Record excerpts below:

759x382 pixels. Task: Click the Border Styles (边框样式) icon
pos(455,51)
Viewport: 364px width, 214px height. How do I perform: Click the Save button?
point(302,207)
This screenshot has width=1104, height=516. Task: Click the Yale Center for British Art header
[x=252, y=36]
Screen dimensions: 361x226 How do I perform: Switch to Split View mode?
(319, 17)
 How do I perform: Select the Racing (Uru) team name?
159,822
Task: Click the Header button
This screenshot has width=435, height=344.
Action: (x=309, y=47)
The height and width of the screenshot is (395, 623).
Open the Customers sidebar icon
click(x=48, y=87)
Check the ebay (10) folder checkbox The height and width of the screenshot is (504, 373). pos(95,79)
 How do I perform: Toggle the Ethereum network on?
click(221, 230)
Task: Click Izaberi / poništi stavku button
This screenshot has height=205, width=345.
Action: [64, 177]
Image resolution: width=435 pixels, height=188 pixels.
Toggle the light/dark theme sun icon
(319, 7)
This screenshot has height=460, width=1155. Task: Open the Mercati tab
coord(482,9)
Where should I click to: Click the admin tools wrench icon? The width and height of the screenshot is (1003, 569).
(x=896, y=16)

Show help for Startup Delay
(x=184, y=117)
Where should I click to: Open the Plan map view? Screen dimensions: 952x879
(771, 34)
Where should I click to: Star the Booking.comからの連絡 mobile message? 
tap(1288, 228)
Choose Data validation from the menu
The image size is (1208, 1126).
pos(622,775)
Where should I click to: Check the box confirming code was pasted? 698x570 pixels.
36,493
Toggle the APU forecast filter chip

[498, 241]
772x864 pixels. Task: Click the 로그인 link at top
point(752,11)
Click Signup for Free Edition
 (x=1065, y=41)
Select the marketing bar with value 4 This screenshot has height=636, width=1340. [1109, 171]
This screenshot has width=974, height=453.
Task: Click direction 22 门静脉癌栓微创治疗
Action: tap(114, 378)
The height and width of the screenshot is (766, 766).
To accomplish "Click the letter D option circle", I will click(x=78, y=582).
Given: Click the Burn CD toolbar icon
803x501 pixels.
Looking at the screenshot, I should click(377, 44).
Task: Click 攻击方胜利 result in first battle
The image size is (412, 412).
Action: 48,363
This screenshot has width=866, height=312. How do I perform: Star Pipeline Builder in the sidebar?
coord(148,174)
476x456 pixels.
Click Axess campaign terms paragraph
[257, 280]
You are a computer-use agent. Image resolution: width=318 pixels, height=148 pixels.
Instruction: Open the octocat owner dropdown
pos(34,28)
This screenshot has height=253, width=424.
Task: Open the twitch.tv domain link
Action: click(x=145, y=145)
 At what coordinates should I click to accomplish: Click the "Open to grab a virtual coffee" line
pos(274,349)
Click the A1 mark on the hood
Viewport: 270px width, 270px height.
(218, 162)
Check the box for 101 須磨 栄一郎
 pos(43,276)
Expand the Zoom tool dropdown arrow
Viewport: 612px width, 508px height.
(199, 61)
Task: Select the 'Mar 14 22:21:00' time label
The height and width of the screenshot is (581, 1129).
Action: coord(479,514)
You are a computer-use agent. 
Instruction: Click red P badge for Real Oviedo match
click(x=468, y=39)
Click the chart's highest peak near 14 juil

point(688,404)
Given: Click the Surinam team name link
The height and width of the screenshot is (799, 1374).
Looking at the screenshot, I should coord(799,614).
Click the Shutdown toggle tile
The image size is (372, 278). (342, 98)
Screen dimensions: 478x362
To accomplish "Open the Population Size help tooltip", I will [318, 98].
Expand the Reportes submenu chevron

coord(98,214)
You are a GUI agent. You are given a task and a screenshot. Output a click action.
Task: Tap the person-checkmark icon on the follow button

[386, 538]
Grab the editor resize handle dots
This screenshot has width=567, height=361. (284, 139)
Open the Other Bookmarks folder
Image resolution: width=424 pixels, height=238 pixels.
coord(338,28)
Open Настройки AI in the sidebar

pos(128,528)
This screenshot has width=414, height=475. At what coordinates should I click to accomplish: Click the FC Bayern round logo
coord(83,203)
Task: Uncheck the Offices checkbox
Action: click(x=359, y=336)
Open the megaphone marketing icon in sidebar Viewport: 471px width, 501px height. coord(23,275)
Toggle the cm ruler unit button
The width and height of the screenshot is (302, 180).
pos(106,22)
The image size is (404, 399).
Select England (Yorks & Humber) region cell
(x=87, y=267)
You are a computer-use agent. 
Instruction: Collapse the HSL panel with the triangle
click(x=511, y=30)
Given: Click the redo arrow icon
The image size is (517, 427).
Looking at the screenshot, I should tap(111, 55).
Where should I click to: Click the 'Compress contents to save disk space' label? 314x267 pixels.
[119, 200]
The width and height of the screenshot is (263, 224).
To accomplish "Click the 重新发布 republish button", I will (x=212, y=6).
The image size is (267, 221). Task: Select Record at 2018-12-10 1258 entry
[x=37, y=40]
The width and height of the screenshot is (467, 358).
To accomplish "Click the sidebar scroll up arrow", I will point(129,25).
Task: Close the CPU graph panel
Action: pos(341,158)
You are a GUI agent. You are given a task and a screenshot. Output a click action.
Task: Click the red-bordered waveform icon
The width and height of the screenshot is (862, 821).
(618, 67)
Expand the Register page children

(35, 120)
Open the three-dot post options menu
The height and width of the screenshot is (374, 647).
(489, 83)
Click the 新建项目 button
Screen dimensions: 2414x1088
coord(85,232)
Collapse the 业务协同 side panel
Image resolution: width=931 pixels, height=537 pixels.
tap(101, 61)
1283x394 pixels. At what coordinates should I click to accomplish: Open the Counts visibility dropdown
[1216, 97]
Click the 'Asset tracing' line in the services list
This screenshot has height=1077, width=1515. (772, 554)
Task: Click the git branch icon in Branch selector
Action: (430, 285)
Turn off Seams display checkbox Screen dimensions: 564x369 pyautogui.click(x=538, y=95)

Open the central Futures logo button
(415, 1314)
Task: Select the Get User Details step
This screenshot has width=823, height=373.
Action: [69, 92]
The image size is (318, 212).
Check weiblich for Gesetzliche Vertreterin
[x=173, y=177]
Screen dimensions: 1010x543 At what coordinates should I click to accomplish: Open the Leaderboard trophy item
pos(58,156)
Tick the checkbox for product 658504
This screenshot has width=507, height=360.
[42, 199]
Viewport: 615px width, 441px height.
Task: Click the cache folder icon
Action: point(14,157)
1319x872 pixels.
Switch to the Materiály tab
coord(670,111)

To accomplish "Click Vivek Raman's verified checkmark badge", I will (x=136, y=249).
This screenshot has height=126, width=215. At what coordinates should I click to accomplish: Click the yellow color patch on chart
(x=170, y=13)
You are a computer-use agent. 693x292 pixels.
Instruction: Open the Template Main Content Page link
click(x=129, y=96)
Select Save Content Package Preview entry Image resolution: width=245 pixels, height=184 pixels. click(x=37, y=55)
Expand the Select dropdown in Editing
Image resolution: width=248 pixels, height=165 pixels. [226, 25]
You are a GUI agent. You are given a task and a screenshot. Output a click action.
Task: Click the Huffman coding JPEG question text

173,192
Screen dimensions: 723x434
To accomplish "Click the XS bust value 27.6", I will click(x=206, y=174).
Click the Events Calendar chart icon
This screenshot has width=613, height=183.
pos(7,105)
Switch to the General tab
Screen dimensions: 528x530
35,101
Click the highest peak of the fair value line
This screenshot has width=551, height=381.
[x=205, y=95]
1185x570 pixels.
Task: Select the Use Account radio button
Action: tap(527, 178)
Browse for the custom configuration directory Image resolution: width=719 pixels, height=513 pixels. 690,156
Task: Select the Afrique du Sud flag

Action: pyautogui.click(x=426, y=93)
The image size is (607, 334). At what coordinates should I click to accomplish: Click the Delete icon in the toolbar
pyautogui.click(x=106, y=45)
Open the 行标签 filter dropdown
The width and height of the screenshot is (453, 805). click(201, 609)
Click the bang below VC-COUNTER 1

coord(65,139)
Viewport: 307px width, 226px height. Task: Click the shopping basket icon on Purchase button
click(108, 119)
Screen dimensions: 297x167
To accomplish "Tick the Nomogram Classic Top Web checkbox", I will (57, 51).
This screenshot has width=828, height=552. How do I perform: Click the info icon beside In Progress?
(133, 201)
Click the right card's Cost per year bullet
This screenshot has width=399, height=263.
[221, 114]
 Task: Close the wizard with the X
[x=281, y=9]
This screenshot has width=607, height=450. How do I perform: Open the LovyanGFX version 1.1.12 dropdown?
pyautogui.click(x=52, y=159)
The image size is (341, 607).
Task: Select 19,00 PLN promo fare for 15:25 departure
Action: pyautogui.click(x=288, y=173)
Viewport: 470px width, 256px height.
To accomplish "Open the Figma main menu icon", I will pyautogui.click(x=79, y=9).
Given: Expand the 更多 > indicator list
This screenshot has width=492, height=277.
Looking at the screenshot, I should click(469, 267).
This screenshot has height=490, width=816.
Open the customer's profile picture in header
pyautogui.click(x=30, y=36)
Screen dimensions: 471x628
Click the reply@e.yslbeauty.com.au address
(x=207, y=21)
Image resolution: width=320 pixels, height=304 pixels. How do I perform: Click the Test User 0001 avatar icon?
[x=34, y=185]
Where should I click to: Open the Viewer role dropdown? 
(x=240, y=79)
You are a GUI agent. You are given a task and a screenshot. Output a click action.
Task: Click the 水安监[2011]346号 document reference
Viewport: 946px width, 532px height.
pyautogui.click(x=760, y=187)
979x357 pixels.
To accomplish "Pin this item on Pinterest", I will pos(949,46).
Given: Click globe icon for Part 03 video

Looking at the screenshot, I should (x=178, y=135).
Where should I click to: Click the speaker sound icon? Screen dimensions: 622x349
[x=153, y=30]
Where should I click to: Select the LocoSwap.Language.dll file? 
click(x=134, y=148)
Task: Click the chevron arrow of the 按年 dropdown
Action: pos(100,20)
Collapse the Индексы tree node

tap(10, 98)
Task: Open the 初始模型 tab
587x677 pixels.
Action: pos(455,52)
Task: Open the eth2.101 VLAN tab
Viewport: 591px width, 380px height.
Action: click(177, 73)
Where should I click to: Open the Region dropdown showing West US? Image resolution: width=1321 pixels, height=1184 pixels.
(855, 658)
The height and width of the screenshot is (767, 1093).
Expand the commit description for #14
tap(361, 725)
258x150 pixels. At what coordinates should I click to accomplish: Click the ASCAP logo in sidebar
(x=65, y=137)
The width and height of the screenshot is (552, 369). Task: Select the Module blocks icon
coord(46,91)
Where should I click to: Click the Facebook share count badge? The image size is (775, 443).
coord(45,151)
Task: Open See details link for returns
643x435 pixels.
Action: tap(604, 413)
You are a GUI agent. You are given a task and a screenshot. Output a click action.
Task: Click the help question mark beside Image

End of Record excerpts.

Aim of the exercise: Please copy the lines above from the line with "Check weiblich for Gesetzliche Vertreterin" up to and including the line with "You are a computer-use agent. 693x292 pixels.", exactly as written and with nothing else.

Finished exercise:
Check weiblich for Gesetzliche Vertreterin
[x=173, y=177]
Screen dimensions: 1010x543 At what coordinates should I click to accomplish: Open the Leaderboard trophy item
pos(58,156)
Tick the checkbox for product 658504
This screenshot has width=507, height=360.
[42, 199]
Viewport: 615px width, 441px height.
Task: Click the cache folder icon
Action: point(14,157)
1319x872 pixels.
Switch to the Materiály tab
coord(670,111)

To accomplish "Click Vivek Raman's verified checkmark badge", I will (x=136, y=249).
This screenshot has height=126, width=215. At what coordinates should I click to accomplish: Click the yellow color patch on chart
(x=170, y=13)
You are a computer-use agent. 693x292 pixels.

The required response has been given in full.